My issues with weight and body image are like the many shared here on this site. My family, like others, didn’t think anything was wrong with calling you fat, hiding food from you, telling you no boy would date you if you didn’t lose weight, and talking about your weight behind your back. My mom made a point of complimenting my cousins and friends for being skinny in front of me. She always said they were skinny and beautiful. I have a handful of memories that probably run as deep as my issues with food and body. When I was 10 I was somehow in a conversation with my mother and aunt about weight. My mother looked at me and said, “You look fine. For now.” I asked her what she meant. She said, “You don’t need to lose any weight, but you better not gain any either. Your body is fine right now.” I remember feeling a deep sense of dread. I have felt, ever since, on the verge of becoming a disappointment by gaining weight. I have felt since then anxiety about being satisfied with myself “for now.” Some time in grade school I was working on an acrostic poem using the letters of my name. My dad leaned over at the unclaimed letters and pointed to the “A” in my middle name. “Why don’t you put there, Always Eating?” he said.

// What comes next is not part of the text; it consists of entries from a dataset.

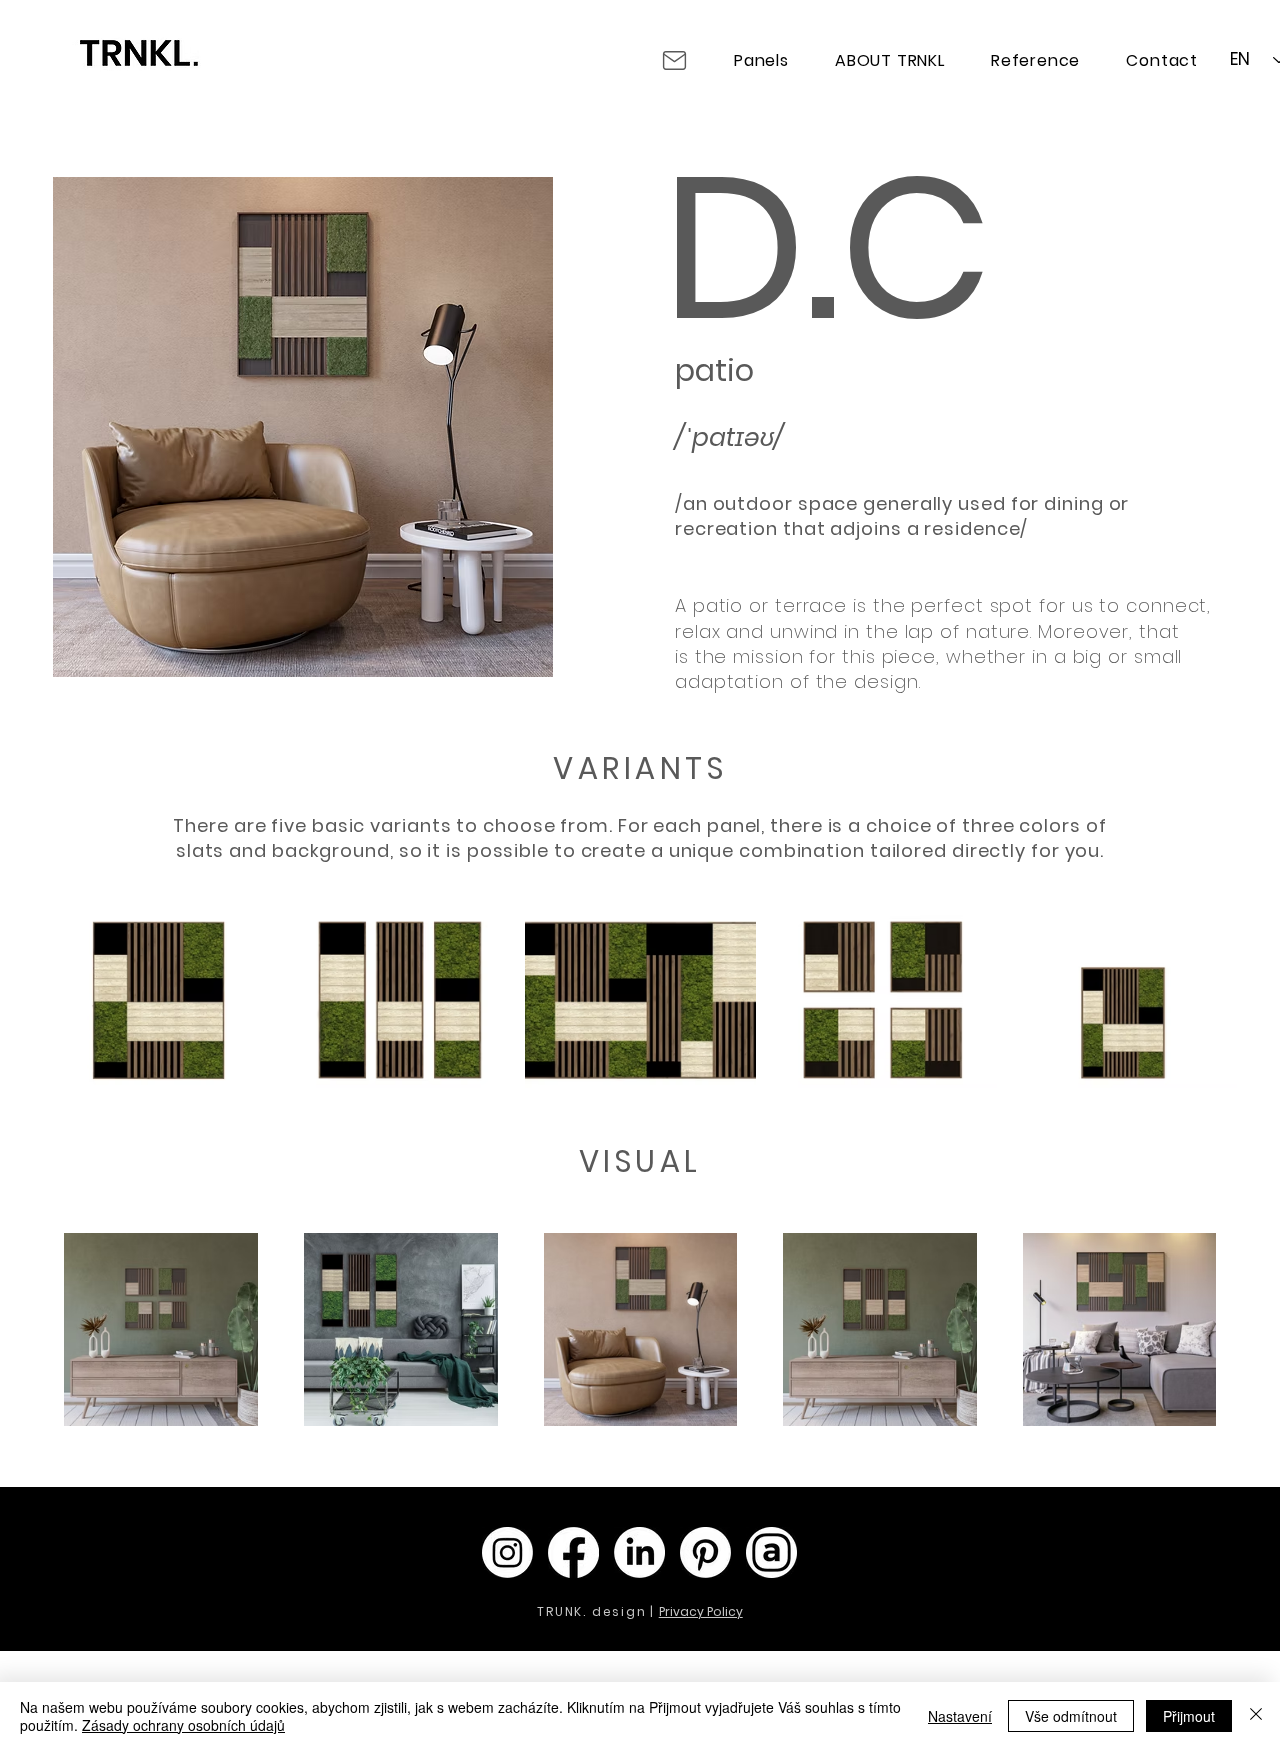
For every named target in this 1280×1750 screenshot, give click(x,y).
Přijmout (1189, 1716)
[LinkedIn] (639, 1552)
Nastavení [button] (960, 1716)
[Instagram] (507, 1552)
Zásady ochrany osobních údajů (183, 1725)
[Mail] (674, 60)
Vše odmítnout (1071, 1716)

My family wasn’t abusive. They were kind people who didn’t know that I was developing a hatred of my body, a fear of food, and a desperate need for others to make me feel beautiful. They valued thinness but never taught me about exercise or nutrition. Being skinny was something you were just supposed to figure out somehow. My mom was a cook at a take out restaurant, so she never needed to exercise - her body was lean from those long, laborious days. But, I never learned what healthy eating was, or how to exercise regularly. My parents didn’t value sports or outdoor play. Do other Asian parents teach their kids about being healthy? Or are many left to feel like thinness and beauty are things we just don’t know how to have.

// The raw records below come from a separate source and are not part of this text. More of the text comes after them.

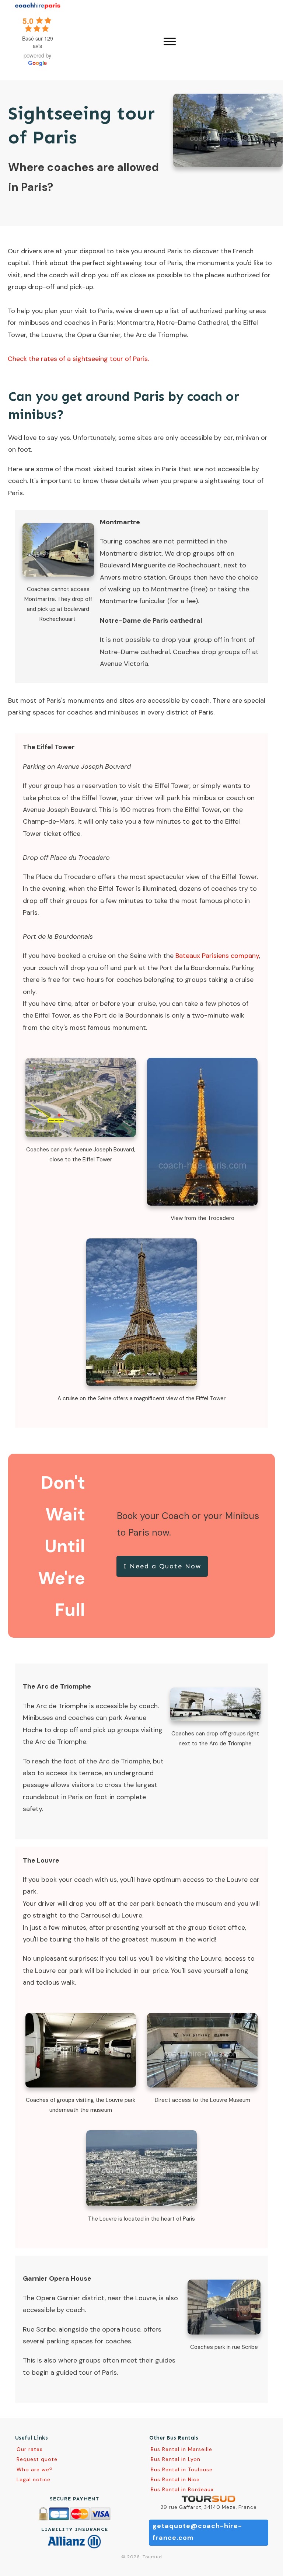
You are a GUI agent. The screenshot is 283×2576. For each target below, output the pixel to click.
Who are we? (35, 2469)
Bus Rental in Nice (175, 2479)
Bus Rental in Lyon (175, 2459)
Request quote (37, 2459)
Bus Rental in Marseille (181, 2449)
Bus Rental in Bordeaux (182, 2489)
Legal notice (33, 2479)
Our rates (30, 2449)
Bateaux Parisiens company (217, 955)
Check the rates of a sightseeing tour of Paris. (78, 358)
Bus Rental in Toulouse (182, 2469)
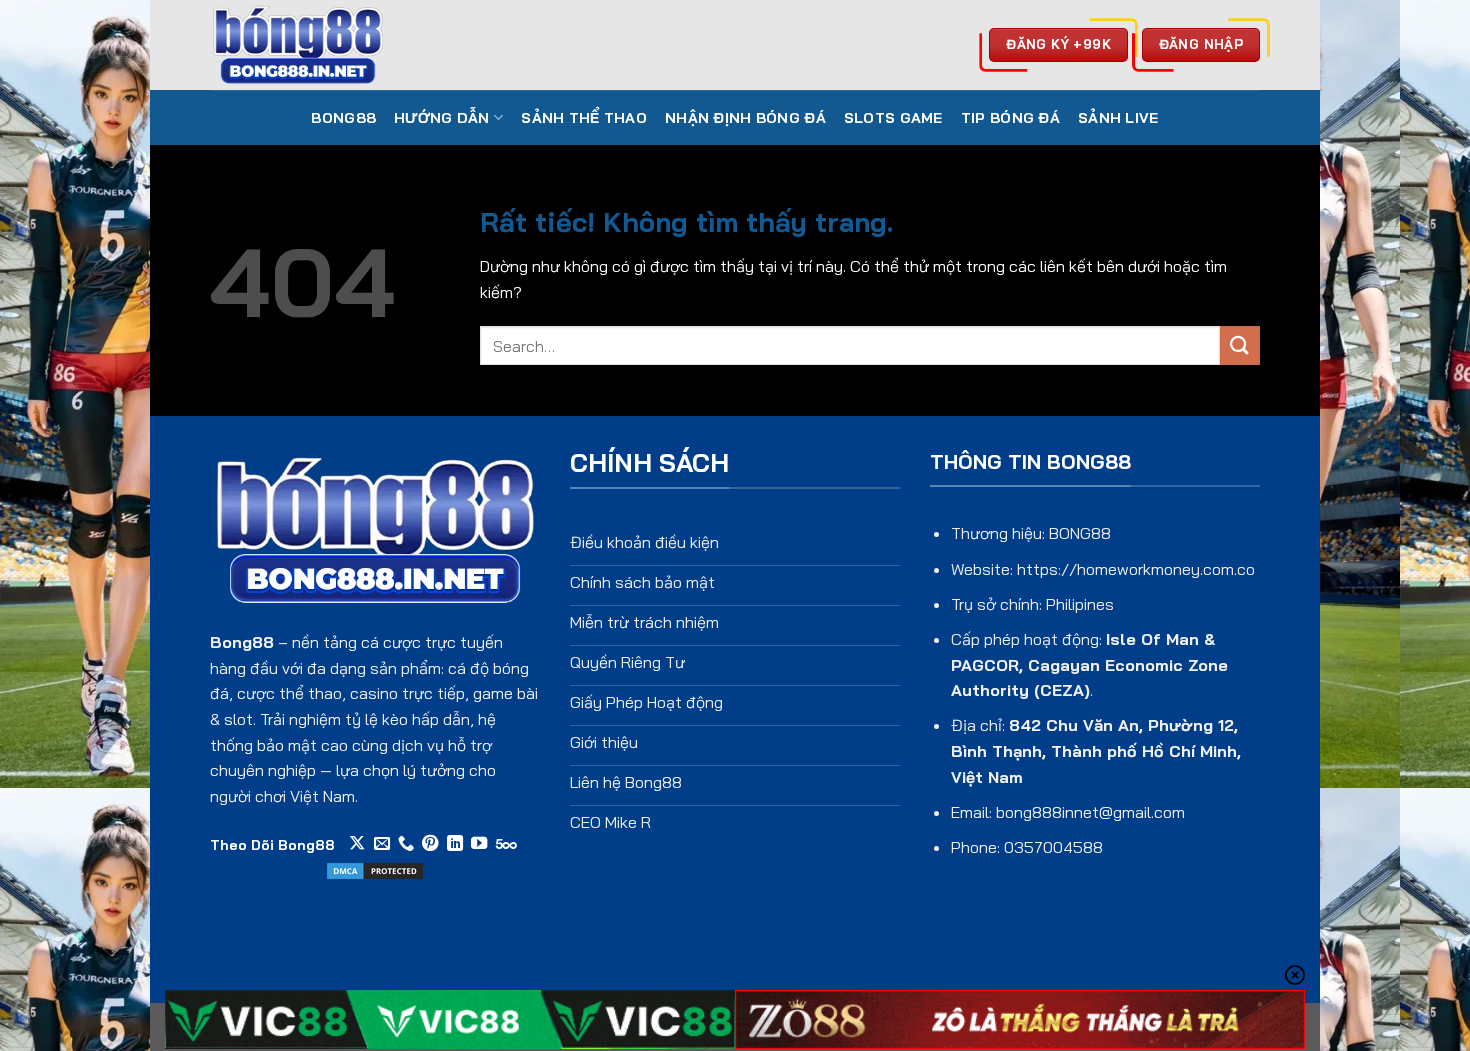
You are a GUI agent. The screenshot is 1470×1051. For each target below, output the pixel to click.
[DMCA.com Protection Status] (375, 869)
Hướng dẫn (442, 118)
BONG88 (343, 118)
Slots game (893, 118)
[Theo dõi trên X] (357, 844)
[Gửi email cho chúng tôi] (382, 844)
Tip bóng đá (1010, 118)
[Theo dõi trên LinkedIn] (455, 844)
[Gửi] (1240, 345)
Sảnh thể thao (584, 118)
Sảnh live (1118, 118)
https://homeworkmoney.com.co (1136, 569)
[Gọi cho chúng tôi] (406, 844)
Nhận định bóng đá (745, 118)
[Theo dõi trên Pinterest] (430, 844)
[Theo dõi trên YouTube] (479, 844)
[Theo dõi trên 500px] (506, 844)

I read other stories here and at I’m at once comforted and outraged by our similarities. What does it reveal about us that we’ve been through these same conversations with our moms? That we’ve been called the same names, compared the same ways, made to feel like love was equal to fat jokes? I start to feel like my issues aren’t linked to my mom in particular, but to my mom being Chinese. I start to feel essentialized by my own experiences. I look back at my family and I feel like my life is a cliche, and I hate it.